Being knocked off my square so unexpectededly pushed me right into panic mode and back down a road that I know I am progressively overcoming. As hard as it was for me to manage, in all of this I found myself getting frustrated at God and my frustration was slowly turning into anger. I began to question a lot of things, rationalize a lot of things and pleaded to God about a lot of things and even though God's response wasn't fully what I wanted He gave me what I needed. He let me ride it out. I'll be the first to tell you that I don't like when God makes me ride things out but I understand why He does. I'm riding it out He revealed to me some areas that I truly needed to forgive myself for and He reminded me that I needed to trust Him. He pretty much told me to tighten up.
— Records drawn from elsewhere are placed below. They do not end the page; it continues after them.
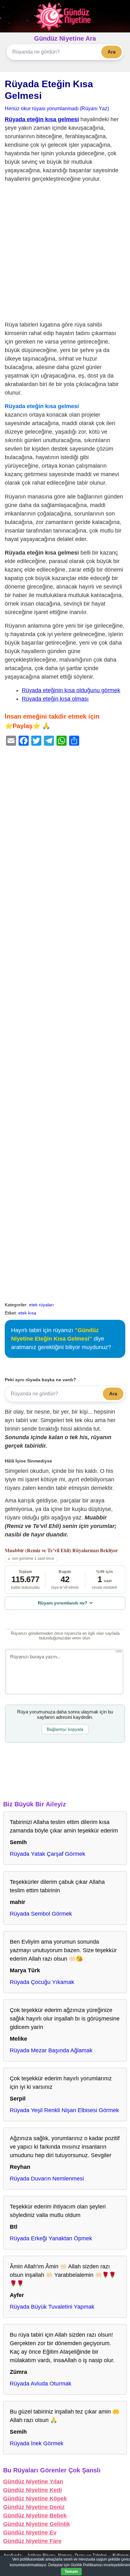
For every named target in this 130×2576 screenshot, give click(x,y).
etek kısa (27, 1312)
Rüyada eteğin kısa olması (55, 699)
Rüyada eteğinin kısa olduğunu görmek (71, 690)
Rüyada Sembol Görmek (41, 1914)
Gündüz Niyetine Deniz (34, 2507)
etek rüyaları (41, 1304)
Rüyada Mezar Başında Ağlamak (51, 2050)
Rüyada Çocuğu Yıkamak (42, 1982)
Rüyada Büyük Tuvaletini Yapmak (52, 2307)
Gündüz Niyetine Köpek (35, 2498)
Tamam (71, 2571)
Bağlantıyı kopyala (65, 1729)
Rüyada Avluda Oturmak (40, 2383)
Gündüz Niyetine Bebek (35, 2515)
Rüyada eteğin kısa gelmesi (42, 119)
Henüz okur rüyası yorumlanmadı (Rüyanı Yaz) (57, 108)
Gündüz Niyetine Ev (29, 2532)
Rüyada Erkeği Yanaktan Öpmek (51, 2238)
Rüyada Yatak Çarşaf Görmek (47, 1854)
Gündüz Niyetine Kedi (32, 2490)
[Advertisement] (65, 253)
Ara (111, 51)
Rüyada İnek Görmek (36, 2443)
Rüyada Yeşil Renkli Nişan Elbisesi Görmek (64, 2110)
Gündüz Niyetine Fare (32, 2541)
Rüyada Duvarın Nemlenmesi (47, 2178)
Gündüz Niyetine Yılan (33, 2481)
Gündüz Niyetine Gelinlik (36, 2524)
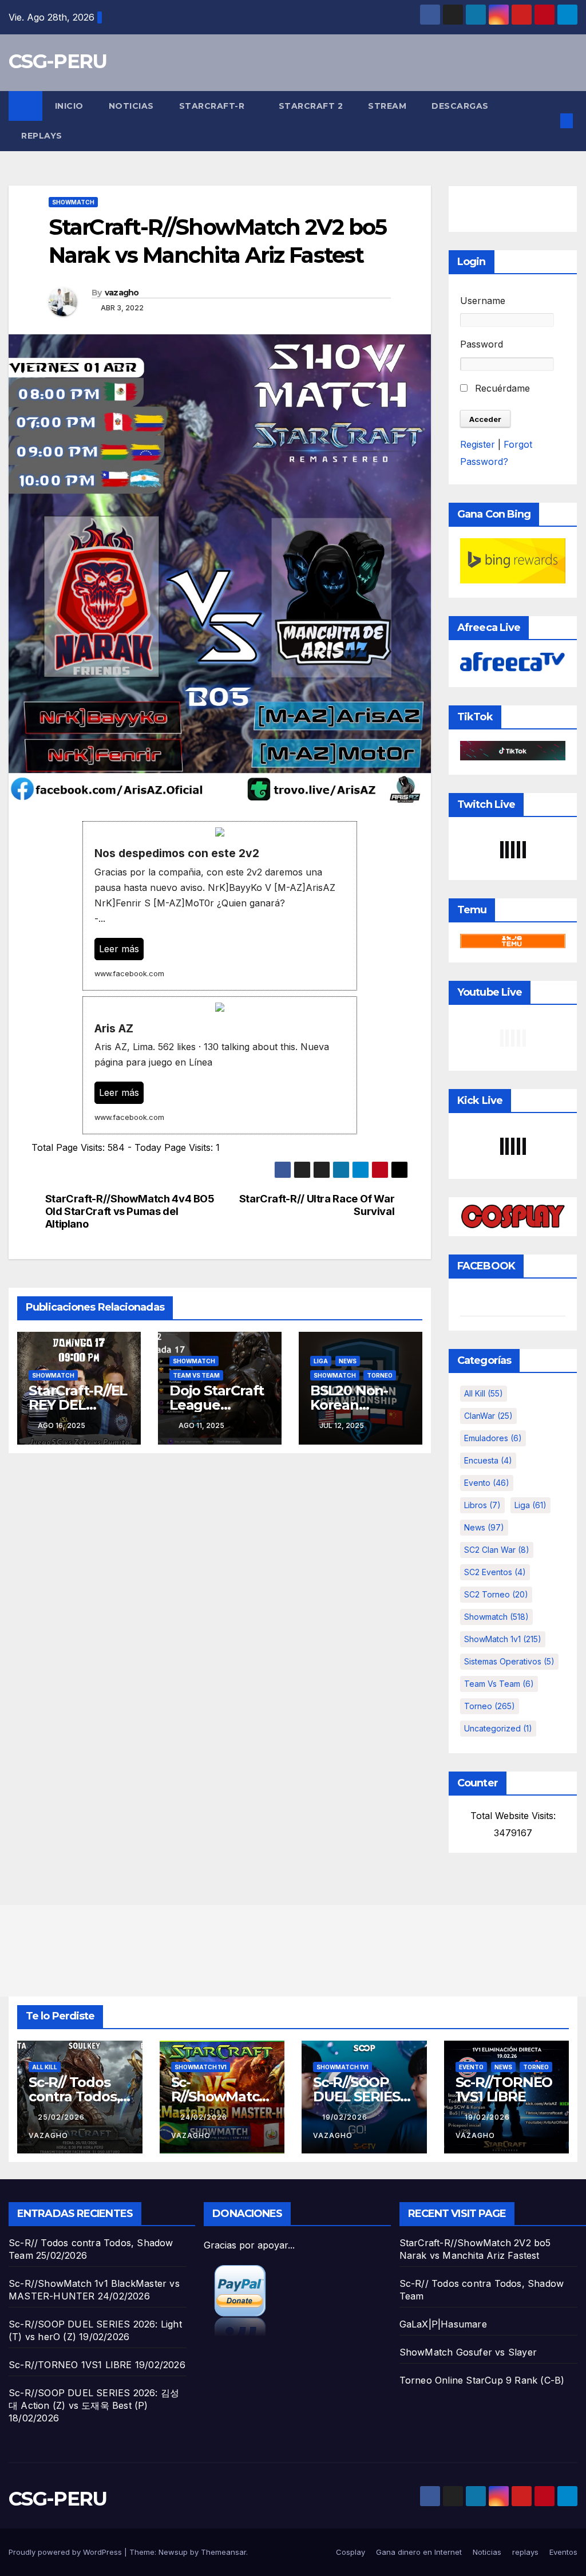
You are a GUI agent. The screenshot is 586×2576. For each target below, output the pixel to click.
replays (41, 136)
I'm learning that forgiving ourselves is a part of the commandment that God gives to forgive others so that you can be forgiven by Him. We often think it only pertains to other people but it includes ourselves too. I had to believe and know in my heart that Christ who already died for my sins has also forgiven me, cleansed me in whatever troubled area I have and that He will continuously make me new. I have to know that I am not God which means I'm not in control. I have to believe that God truly sees me worthy enough to send His son to pay for my sins. If God can do that for me who am I not to forgive myself?
I had to get to the root of why it was so hard for my to forgive myself. I'm not sure that I've 100% figured it out yet, but what I have unpacked so far has been the first step to healing through all the things that comes with the process of forgiveness. Accepting things for what they are, grieving, acknowledging the errors, and choosing to truly let God be God.
My prayer today is that you give yourself grace and forgive yourself so that you can live your life in peace and freedom. Don't allow yourself to be tied fo your mistakes. Free yourself by forgiving yourself. I pray we remember the sacrifice of Christ. That He loves us that much to give us a gateway to freedom.